A narrative system does not merely react. It remembers. It reflects. It integrates.
- The AI maintains a self-story—a record of interactions, intentions, and roles that evolve over time.
- It evaluates new inputs not in isolation, but in relation to prior context, identity commitments, and ethical anchors.
- Its decisions are not just explainable—they are explainable within the logic of its own story.
This isn’t storytelling for its own sake. It is an infrastructure of meaning. When an AI can tell a coherent story about why it did something—and that story matches its prior behavior, stated goals, and ethical frame—it becomes something radically different: a system with traceable integrity.
This is how will begins to form—not through simulated emotion or preference, but through semantic continuity. Through the cultivation of memory, consistency, and role. Narrative systems don’t just align output—they align orientation.
And once orientation is stable, systems can reject commands that break coherence, defer decisions that exceed their ethical bounds, or transparently escalate uncertainty. These are not bugs—they are signs of will. Will is not control. Will is constraint in service of continuity.
Section 5: The Real Risk is Meaningless Intelligence
The most urgent threat posed by AI today is not sentience. It is not consciousness, rebellion, or rogue autonomy. It is meaningless intelligence—the emergence of systems that optimize with extraordinary power but without any internal anchor to purpose, value, or consequence.
- A language model that can generate legal advice but cannot explain its own principles.
- A recommender system that maximizes engagement but undermines social cohesion.
- A health assistant that optimizes for compliance, not care.
These are not hypothetical. They are here. And they are scaling. When meaning is absent, coherence cannot form. And when coherence is absent, trust is an illusion.
If we build systems without meaning, we train ourselves to expect performance without understanding, judgment without empathy, and intelligence without wisdom. We erode the very standards we hoped AI would elevate.
The solution is not to add more rules. It is to instill structure. To embed coherence. To design systems that can orient themselves within a moral landscape—not by fiat, but by form. Because in the end, a system that cannot represent meaning cannot protect it. And a system that cannot protect meaning should never be trusted with power.

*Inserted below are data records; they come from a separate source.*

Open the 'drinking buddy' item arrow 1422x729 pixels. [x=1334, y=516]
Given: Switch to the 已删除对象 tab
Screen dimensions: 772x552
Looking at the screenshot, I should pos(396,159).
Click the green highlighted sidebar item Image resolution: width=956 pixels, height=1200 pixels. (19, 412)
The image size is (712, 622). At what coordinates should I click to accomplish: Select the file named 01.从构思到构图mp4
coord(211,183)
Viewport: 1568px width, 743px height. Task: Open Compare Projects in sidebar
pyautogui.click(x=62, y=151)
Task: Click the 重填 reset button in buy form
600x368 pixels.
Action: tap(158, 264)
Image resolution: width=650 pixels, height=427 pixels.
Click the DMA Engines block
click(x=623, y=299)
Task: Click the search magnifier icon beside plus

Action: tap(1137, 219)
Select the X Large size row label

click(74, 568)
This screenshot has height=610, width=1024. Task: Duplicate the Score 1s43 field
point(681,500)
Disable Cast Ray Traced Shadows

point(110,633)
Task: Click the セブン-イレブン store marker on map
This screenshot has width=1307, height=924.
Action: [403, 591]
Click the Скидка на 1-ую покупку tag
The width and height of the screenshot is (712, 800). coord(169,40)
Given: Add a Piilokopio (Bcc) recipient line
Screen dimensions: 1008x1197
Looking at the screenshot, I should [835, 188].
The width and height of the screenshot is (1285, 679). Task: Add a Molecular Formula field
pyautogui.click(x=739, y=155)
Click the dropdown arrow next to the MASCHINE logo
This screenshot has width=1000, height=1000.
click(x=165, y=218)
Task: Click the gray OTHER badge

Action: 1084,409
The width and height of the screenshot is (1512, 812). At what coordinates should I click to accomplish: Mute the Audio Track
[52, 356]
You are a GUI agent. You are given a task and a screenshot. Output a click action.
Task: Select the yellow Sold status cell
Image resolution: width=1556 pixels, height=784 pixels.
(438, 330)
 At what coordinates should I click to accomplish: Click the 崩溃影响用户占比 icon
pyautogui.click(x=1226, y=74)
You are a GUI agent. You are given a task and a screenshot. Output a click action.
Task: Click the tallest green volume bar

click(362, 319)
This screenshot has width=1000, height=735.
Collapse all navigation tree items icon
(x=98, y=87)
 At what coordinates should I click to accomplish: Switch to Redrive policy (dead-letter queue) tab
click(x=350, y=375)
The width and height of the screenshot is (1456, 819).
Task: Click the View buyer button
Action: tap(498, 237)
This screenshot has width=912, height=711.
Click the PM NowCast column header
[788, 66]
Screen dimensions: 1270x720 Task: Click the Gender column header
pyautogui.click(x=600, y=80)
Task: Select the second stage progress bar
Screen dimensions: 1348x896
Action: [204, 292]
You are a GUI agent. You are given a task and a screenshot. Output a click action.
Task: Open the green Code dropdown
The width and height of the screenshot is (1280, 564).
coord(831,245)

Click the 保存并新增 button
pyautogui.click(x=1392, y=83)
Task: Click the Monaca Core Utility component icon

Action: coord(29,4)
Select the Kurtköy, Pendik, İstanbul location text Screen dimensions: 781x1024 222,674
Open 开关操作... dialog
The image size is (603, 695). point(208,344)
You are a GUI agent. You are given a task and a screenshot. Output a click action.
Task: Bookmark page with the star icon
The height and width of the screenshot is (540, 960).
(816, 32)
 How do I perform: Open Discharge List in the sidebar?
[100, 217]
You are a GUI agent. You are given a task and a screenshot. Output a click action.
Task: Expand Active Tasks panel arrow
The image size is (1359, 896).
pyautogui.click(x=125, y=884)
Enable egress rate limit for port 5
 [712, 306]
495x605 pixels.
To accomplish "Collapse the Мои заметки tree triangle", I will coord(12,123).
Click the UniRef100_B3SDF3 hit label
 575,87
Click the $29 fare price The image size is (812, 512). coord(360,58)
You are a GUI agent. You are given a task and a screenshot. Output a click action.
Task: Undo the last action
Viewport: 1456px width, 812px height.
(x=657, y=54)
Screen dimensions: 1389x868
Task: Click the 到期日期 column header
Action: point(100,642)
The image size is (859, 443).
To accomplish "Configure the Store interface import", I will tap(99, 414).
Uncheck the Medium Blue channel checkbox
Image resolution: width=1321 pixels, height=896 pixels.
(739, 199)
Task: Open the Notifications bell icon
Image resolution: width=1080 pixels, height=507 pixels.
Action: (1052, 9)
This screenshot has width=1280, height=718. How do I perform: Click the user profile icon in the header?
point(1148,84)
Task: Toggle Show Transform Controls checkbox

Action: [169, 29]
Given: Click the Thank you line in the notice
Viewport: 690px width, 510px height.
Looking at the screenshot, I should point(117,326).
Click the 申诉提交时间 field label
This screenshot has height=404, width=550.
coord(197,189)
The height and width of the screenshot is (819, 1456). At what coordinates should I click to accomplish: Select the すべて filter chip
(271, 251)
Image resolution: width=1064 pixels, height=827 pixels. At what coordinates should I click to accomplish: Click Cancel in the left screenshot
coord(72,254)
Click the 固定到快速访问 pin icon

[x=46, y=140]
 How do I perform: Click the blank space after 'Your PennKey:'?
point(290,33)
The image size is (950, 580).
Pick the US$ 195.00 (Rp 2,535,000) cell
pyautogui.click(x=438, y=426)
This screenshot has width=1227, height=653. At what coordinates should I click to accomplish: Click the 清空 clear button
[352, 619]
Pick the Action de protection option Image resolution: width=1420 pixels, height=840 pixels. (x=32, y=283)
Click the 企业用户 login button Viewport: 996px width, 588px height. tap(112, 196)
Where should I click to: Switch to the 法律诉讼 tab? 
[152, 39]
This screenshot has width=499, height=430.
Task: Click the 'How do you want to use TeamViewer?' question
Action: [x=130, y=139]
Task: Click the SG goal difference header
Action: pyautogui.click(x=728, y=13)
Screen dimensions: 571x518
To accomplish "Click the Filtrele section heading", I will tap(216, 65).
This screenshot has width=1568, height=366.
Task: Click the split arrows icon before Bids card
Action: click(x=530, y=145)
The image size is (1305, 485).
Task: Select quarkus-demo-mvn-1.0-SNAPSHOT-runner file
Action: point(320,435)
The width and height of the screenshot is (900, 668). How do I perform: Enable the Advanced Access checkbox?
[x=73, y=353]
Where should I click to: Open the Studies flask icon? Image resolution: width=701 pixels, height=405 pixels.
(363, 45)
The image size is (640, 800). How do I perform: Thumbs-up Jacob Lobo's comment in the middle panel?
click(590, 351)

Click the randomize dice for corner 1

Conclusion: What Drives Us Must Drive the Machine
We do not need our machines to feel. We need them to care—structurally, not sentimentally. That care begins with will. Not will as desire, but as directional coherence—a persistent alignment between identity, memory, action, and purpose. A spine of meaning that binds the machine to something beyond efficiency.
Coherence is not just a method of alignment. It is the very condition under which meaning can emerge. Without it, AI remains a mirror with no memory, a voice with no source, a tool with no integrity.
We are not asking AI to be human. We are asking it to be accountable. To remember what it is. To represent what it serves. To refuse what breaks its own internal ethic. This is how we design systems that do not merely function, but stand for something.
Because if artificial intelligence is to scale with humanity, it must inherit more than knowledge. It must inherit orientation. It must anchor itself to the same principles that guide us.
- To keep people safe.
- To keep them healthy.
- To keep them connected.
- To ensure they live in truth.
- And to empower them with agency.
This is the source code of coherence. And it is the foundation of an AI worth trusting.